As in his first film, indicators and signs of social upheaval are interjected into the action of film, complicating a discrete love story involving archetypal white characters. The film is shadowed by this immanent reality, although draws to a climax with Felix and Mrs Eckstein making love in the architectural ruins of Johannesburg. Soho Eckstein, ruined, alone and possibly repentant, contemplates an open landscape with a cat. “Her absence filled the world”, a textual caption reads.

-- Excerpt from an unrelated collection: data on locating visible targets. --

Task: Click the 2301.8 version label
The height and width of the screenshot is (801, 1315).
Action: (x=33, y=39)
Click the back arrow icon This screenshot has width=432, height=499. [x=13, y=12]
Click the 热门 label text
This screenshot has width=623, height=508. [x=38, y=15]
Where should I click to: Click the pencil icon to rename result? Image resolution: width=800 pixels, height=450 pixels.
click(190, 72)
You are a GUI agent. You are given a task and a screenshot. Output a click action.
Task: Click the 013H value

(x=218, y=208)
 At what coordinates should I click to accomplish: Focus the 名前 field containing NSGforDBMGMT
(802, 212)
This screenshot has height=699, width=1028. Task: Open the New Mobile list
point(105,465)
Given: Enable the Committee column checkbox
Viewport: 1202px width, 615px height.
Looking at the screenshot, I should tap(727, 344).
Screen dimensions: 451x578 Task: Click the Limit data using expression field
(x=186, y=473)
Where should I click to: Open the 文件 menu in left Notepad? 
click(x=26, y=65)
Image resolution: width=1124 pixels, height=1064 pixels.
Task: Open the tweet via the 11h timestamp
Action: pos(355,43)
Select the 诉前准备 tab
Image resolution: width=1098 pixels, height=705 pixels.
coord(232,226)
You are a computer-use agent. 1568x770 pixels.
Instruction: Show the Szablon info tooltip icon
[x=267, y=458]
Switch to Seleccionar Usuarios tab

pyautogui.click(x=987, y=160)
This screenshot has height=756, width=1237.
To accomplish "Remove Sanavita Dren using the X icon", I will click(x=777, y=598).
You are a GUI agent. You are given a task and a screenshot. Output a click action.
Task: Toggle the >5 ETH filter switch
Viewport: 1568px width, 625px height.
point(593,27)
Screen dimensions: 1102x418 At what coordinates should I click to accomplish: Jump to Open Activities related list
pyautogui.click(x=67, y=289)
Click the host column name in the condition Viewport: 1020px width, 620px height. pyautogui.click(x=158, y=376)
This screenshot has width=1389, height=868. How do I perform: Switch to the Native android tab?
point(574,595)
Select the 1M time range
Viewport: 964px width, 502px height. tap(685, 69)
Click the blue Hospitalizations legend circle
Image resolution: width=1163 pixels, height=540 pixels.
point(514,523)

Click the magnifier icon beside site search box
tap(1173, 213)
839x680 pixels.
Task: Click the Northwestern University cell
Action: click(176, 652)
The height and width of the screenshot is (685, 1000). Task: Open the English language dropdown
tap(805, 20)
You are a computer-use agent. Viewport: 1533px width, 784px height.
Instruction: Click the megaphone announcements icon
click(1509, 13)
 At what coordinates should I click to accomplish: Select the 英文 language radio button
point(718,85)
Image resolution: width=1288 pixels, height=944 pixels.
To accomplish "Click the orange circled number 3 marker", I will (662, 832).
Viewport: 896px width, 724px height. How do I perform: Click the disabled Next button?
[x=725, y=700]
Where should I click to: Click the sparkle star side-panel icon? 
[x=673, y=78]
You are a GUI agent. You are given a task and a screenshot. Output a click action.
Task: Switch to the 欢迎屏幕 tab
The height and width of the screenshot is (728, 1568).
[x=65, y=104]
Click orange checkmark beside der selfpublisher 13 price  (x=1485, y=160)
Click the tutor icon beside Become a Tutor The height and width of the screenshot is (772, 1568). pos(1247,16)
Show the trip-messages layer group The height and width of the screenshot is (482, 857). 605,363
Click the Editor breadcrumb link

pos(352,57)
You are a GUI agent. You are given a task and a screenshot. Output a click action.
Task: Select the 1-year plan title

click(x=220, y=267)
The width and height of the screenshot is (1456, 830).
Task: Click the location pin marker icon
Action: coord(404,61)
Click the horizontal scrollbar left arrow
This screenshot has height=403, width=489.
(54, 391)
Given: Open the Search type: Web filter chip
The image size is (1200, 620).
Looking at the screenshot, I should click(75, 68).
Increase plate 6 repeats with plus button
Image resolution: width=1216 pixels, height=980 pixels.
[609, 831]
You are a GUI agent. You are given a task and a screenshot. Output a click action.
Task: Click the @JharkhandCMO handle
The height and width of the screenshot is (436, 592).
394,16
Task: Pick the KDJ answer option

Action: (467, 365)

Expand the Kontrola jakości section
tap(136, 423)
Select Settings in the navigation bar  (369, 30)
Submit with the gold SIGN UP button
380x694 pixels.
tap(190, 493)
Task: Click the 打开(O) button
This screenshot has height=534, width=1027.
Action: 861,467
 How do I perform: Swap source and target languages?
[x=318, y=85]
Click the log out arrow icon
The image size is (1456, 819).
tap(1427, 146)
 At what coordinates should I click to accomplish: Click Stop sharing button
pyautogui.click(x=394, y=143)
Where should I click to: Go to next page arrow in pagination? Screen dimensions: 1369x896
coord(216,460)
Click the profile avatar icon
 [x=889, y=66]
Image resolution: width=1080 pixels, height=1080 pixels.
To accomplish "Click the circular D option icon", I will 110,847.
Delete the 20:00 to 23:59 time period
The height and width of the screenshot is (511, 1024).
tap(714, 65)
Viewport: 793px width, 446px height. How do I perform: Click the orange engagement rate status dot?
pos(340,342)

The film won Kentridge the gold medal at the last Cape Town Triennial in 1991, where it also premièred. The film has since been widely exhibited. In 2001, Kentridge was the subject of a major survey exhibition at New York’s New Museum of Contemporary Art. Arthur C Danto, an influential American art critic and philosopher, reviewed the exhibition for The Nation. His review included a detailed appraisal of Sobriety, Obesity, & Growing Old (1991), in particular the film’s description of events at the edge of South African political history.
I am very impressed by the way, as an artist, Kentridge seeks to reflect political problems through interpersonal relationships … At the edge of huge social upheavals, yet also removed from them. Not able to be part of these upheavals, nor to work as if they did not exist. That is the way I see his art – not part of the upheavals but to be understood through the fact that they exist and in some deflected way explain the art. In the end, if one thinks about it, this is the way artists have often dealt with political upheavals: at their edge, and in the framework of love stories. Think of Hemingway or Tolstoy or, if you like, Jane Austen or possibly Matisse.²
1 Carolyn Christov-Bakargiev. (1998) William Kentridge, Brussels: Société des Expositions du Palais des Beaux-Arts. Page 74.
2 Arthur C. Danto. (2001) ‘Drawing for Projection’, The Nation (USA), 28 June.